But the "face" of AIDS metaphor is not only about seroprevalence. It is also about the face of the AIDS/HIV landscape (oh no, another metaphor). The list of services that we need is changing. We, the HIV-infected and the people living with AIDS must be the ones to determine what that list is, what it will become. Not service providers, not pharmaceutical companies, not politicians or bureaucrats in Washington, Sacramento, the County or City, or your favorite AIDS service organization.
Public perception of HIV/AIDS is also changing. With the hype around advances in medical technologies, the failure rate of protease inhibitors is hardly covered in the media. In this society's rush to believe that the AIDS crisis is over, we are the ones who will suffer from premature funding cutbacks, and increasing insensitivity to our realities as people who are still trying to cope, trying to live, trying to maintain some degree of control of our own destinies.

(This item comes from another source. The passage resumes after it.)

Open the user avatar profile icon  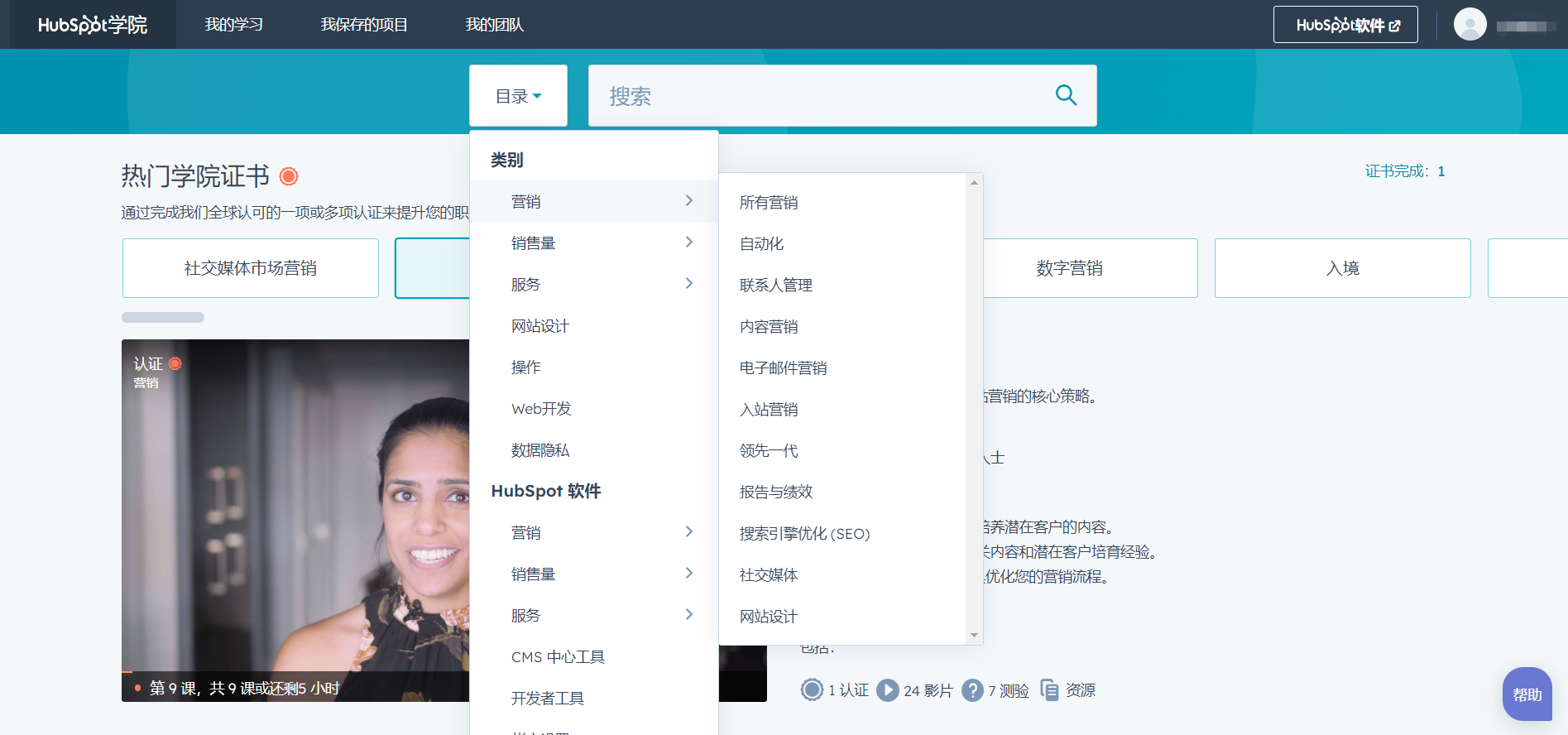click(x=1470, y=25)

I mentioned funding cutbacks. This is the grim reality. Some serious attention has to be given to this problem. Basically, every single AIDS organization is feeling the squeeze. I don't want to see other AIDS service organizations as competition. The trend is one where collaborative projects are the ones getting funded, and that's a good thing. We will work with any good organization when we can. But Being Alive should always take a proactive role in leading these projects because we are still the only organization of, by and for people with HIV/AIDS in LA County.

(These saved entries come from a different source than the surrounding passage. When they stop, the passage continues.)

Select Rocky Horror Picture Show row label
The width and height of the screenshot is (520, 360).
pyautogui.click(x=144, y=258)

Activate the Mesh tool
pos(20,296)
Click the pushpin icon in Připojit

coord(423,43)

We at Being Alive have to be creative and successful in our search for the dollars that will guarantee our survival and success. We have to be clear about our relationships with pharmaceutical companies when we ask them for funds. We will always, always look out for the interests of people with HIV/AIDS.

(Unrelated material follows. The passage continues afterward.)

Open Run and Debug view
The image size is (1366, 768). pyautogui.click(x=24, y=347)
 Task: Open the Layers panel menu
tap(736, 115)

On the same note, it's time for us to put more resources in advocacy. While we will always prioritize services for our members, we can no longer afford to stay out of the high places where funding decisions are made. Sadly, the system has it that we have to buy our place at the table.
Meanwhile, hit up your friends, family, workplace, schools, any charitable or philanthropic body, senators, representatives, and if you have the resources, yourselves. Being Alive can definitely put these funds to good use.
These are just some of the ways the face of AIDS is changing. I would love to hear from anyone for comments, discussion, challenges. If we don't talk about this, it will be talked about for us.
In solidarity.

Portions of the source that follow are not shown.